For some people, April Fools' Day is a day to say, "whoopie" -- as in cushion.
Celebrated since medieval times, the humorous holiday is perfect for those people who want to get a rise out of friends, family -- or even authoritarian figures who have tortured them the other 364 days of the year.
"It's an excuse to vent frustrations, and be playful and harmless," according to prank artist Joey Skaggs, whose specializes in fooling the media into printing outrageous stories.
One year, Skaggs convinced major New York newspapers that he'd created a "cathouse for dogs," where pooches could get sexually gratified by a "savory" assortment of "hot bitches"; another time, he was a guest on Good Morning America, where he posed as the leader of a group of ex military commandos who were now helping dieters as the "Fat Squad," a team that would physically restrain fat people, to keep them from breaking their diets.
But while pranksters like Skaggs spend months planning a stunt, most of us prank by impulse.
For those budding jokesters, there are novelty products like joy buzzers, fake ice cubes with bugs, and fart bombs to help them tease, annoy or fool their friends.
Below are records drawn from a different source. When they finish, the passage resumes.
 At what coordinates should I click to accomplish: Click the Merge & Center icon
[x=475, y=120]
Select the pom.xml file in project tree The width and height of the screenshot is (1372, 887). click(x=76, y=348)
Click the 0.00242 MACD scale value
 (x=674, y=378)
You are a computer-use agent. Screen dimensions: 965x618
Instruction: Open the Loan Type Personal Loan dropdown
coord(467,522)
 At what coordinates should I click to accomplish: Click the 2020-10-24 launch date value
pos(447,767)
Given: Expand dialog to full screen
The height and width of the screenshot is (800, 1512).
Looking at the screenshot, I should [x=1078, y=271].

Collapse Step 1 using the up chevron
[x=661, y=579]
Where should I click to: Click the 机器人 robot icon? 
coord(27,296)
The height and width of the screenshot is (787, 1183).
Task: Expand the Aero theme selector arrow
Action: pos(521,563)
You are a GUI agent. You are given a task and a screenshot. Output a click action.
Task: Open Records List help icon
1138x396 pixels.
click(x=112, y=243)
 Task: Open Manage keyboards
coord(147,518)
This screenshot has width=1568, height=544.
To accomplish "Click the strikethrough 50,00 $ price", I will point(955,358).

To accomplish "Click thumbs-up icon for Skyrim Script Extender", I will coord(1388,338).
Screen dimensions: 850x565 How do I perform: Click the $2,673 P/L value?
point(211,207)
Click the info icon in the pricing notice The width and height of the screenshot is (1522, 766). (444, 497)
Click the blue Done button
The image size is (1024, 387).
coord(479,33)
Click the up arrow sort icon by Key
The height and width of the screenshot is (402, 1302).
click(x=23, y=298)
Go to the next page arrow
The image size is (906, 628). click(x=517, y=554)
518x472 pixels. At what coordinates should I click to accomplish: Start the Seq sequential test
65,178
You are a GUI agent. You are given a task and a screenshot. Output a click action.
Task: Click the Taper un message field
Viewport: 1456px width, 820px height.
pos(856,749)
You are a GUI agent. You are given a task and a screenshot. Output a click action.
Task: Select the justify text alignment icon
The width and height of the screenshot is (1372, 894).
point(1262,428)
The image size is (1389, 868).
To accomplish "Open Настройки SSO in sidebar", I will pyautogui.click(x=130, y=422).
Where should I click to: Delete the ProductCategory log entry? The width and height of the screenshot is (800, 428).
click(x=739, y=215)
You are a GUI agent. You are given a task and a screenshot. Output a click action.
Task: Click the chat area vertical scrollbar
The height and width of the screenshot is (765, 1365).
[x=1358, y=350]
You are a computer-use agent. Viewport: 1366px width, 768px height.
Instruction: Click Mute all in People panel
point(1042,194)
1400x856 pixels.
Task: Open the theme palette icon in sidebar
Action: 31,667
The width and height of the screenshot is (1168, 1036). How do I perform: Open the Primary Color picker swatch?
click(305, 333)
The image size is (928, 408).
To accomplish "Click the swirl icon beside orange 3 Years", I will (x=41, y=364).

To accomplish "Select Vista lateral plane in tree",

HuffPost Weird News has collected some of the classic prank novelties, as well as some new ones, to give you some ideas of what -- or what not -- to do on April 1.
We hold no responsibility for the consequences you may suffer for your attempts at humor (especially the fart bombs) but James Murray, one of the stars of the TruTV series "Impractical Jokers," believes you're less likely to get in trouble for any pranks you pull on April 1.
"Really, it's the perfect day to do a prank because you don't have to apologize to anyone," Murray told HuffPost. "I wish we could do every episode on that day."
Whatever prank you decide to do, be it an "I'm A Douche" coffee mug, a squirting ring or a nail through your head, Skaggs has some important advice: "All pranksters have to suspend any empathy, even momentarily, for the person being pranked."